Beaucoup de lecteurs suivant mes conseils se plaignent de ne rien faire de leur vie parce que je déconseille tout. Je ne vais pas m’excuser d’être objectif et de ne pas céder aux puissants lobbys du tourisme nord-pas-de-calaisien, mais ça tombe bien puisque je vais vous conseiller une sortie qui correspond bien au temps qu’il fait : un p’tit ciné. Et il faut en profiter, un jour tous les films seront en 3D et réalisés par Michael Bay.
En attendant on a toujours Wes Anderson, et son Moonrise Kingdom, qui est quand même autre chose qu’une (inter)minable trilogie inspirée de jouets pour puceaux quadragénaires obèses. Mais je règlerai le sort de Transformers une autre fois, avec un article ou par un autodafé.
C’est un film empreint de nostalgie qui marche très bien, un peu comme Le premier jour du reste de ta vie avec sa musique ou Le Skylab avec ses 4L : suffit de booster un peu les couleurs et hop!, ça te fait regretter les années 60 alors que ta mère était à peine pubère à l’époque. Mais plus que l’époque, ce qui crée ce sentiment c’est que ce soit une histoire avec des enfants, mais pas des enfants comme on en croise tous les jours : alors que dans la vie ils sont sales et teigneux au point de se poser des questions, dans le film ils sont aussi sales et teigneux mais on les aime, on a envie peut-être pas de les élever, mais au moins d’être à leur place, d’être amoureux, de construire des cabanes dans des arbres de trente mètres, de fuguer en canoë et d’attirer la foudre.
Fait plutôt rare au cinéma, chaque plan est réfléchi, comme une photo ou même un tableau, avec une véritable composition qui parfois est un gag en elle-même, et très souvent quelque chose à voir au second plan.

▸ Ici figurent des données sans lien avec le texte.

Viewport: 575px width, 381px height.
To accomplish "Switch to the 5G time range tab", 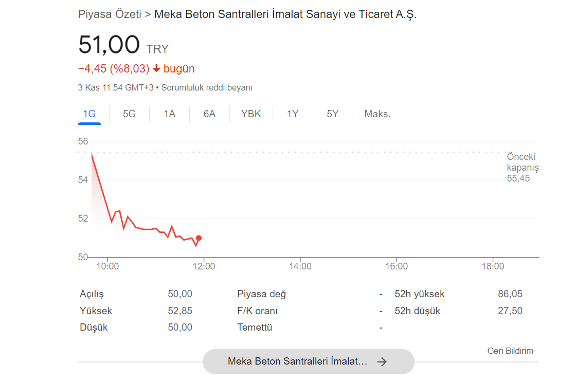I will coord(129,114).
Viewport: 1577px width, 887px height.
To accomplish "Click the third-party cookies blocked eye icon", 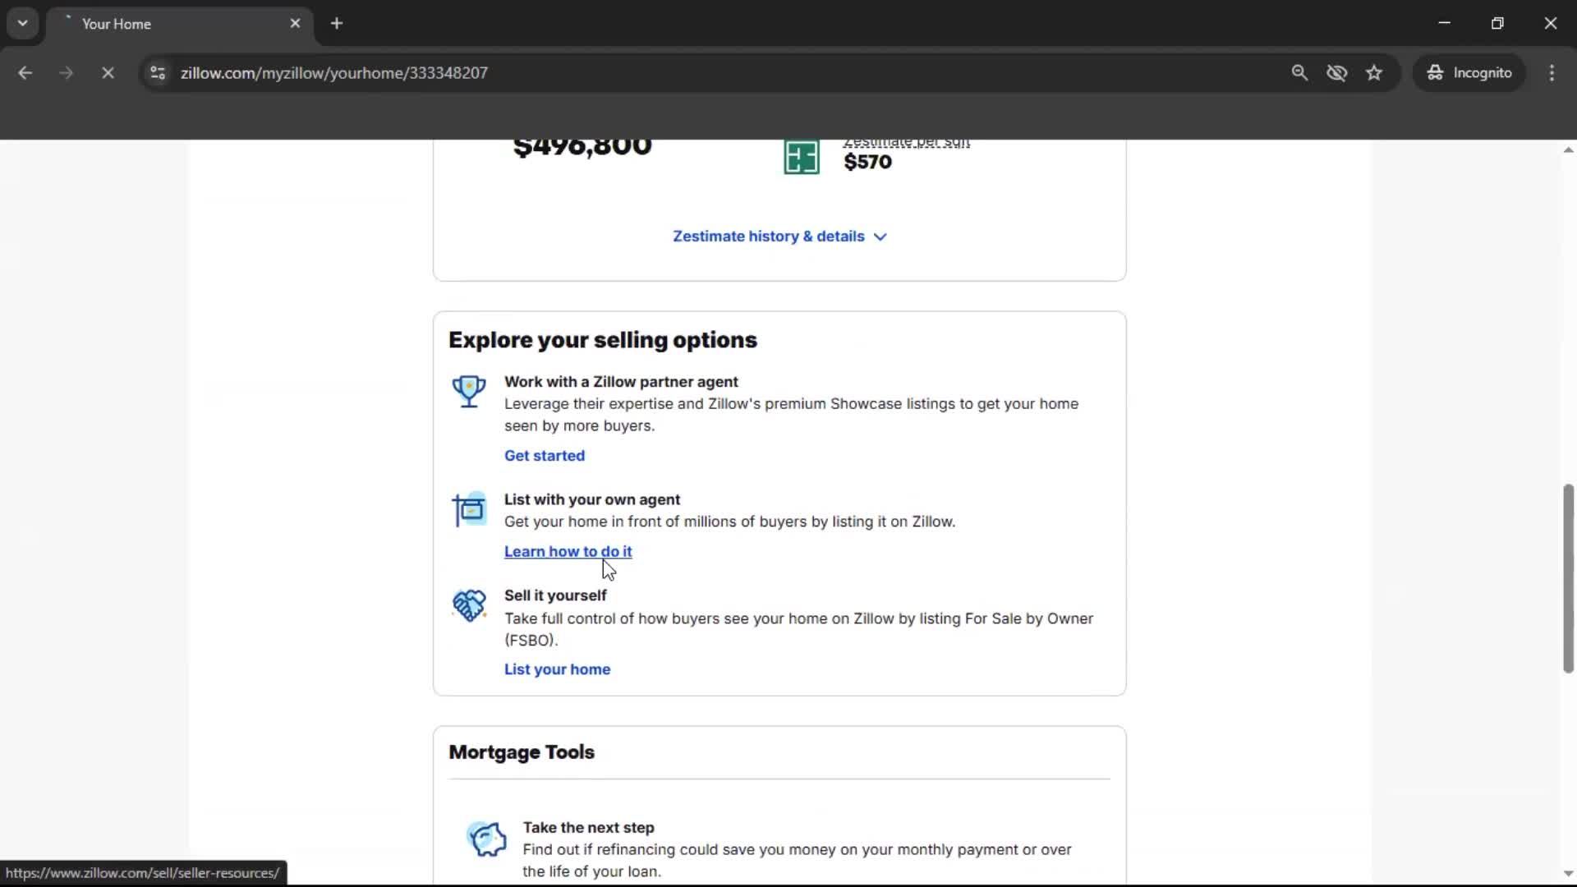I will tap(1337, 72).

Comme quoi on peut raconter une histoire, et faire un film rythmé sans pour autant le monter comme un clip, avec des plans ultra-courts servant à masquer le manque de créativité, l’approximation et le recyclage des films précédents. Mais j’avais dit que j’arrêtais avec Michael Bay, pardon. Le film est une réussite tant sur le plan esthétiquement que sur le scénario, et les personnages, tous loufoques dans leur propre genre, sont interprétés par des mecs qui connaissent le job (Bruce Willis, Edward Norton et le grand Bill Murray) et par des gamins qui à 13 ans ont déjà mieux orienté leur carrière que Shia LaBeouf qui est un peu à Indiana Jones 4 ce que Jar Jar Binks est à La Menace fantôme.

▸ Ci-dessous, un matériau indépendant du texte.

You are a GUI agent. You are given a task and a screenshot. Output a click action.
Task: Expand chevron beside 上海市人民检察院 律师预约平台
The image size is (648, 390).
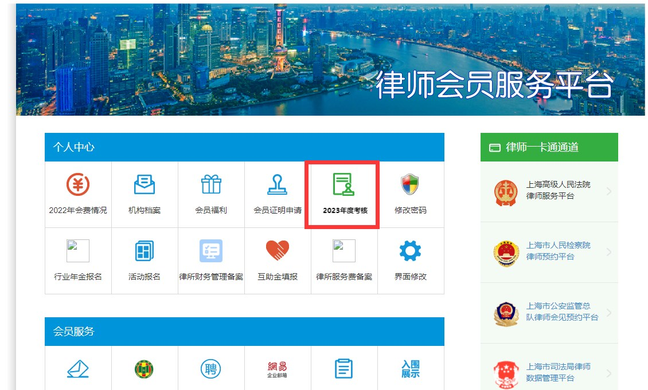608,252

Vous l’aurez compris, ceci est une injonction à aller voir Moonrise Kingdom dès ce soir, et par pitié respectez les comédiens et respectez-vous, essayez de le voir en VO et pas avec des voix de canards qui tentent vainement de coller aux mouvements des lèvres.
Vous aurez remarqué que cet article est truffé de name dropping (en français on dit largage de nom, ce qui explique pourquoi les Sex Pistols se sont mieux exportés que les Charlots) mais c’est pour tester votre culture populaire et si vous êtes largué, ça vous fait un paquet d’articles wikipédia à visiter pendant votre journée au bureau : Michael Bay, Wes Anderson, Transformers, Le Premier Jour de reste de ta vie, Le Skylab, Bruce Willis, Edward Norton, Bill Murray, Shia LaBeouf, Indiana Jones et le Royaume du crâne de cristal, Jar Jar Binks, La Menace Fantôme, Sex Pistols, les Charlots, Wikipédia.